I met an Aussie friend via an RSD site, and I kick myself for not keeping in contact as Mary is an angel and would send me a beautiful, hand made angel for three Christmas’ in a row.  She had the same horror stories so many women who have this disease do.  I was a rare one to have mine diagnosed three months after the surgery that triggered it, only it took twenty two months before treatment could be started.  Mine finally hit my right left and foot two weeks ago.  I have a large bruise on the top of my foot and above the ankles and it hurts so bad.

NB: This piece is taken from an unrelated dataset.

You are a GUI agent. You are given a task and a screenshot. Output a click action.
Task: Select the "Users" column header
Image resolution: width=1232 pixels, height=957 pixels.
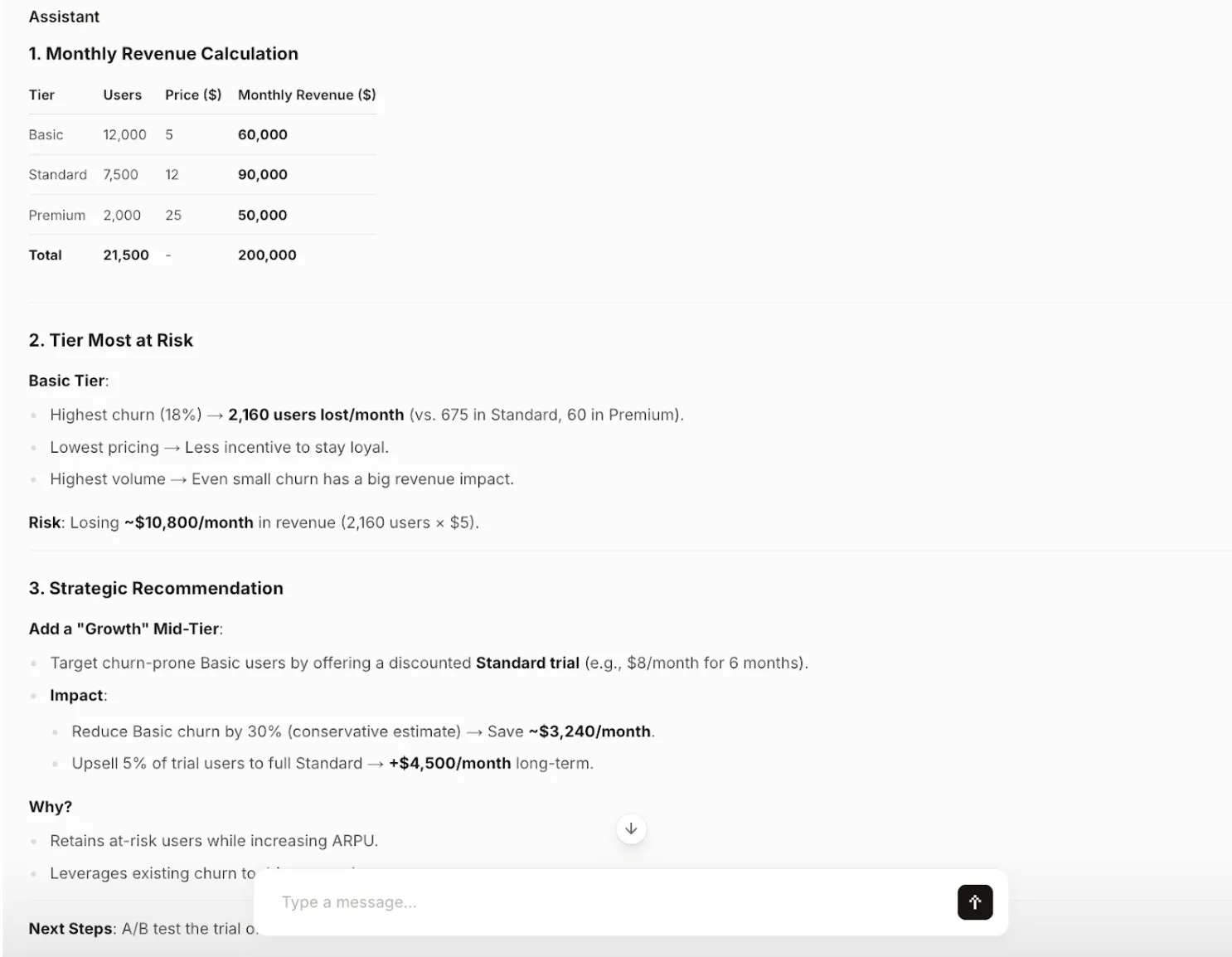[x=122, y=95]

Best of luck.  I may be down in the Los Angeles area soon to get the much needed surgery from the very hospital I worked at, USC University Hospital. I brought the write ups about their Hand Team, plus the doctor they wanted me to see, performed my first I & D many years ago.  I will have to find a place to stay down there and they list a lot of hospitals.  My Dad’s wife works for one of them and can get me a really cut rate in a five star hotel, especially if I have to undergo OT, which I know I will along with suffering with a CPM machine on my right hand that has the Osteomyelitis.  Things just go from bad to worse.

Nathan B November 25th, 2013

Great article.  Disbelief at invisible pain disorders is not just a women’s issue, though I can see that the scales are heavily tilted in that direction.  Hopefully societies worldwide will realize that pain disorders are serious, even when you can’t see the source.  My thoughts always go out to the people who have to suffer pain without support or proper care.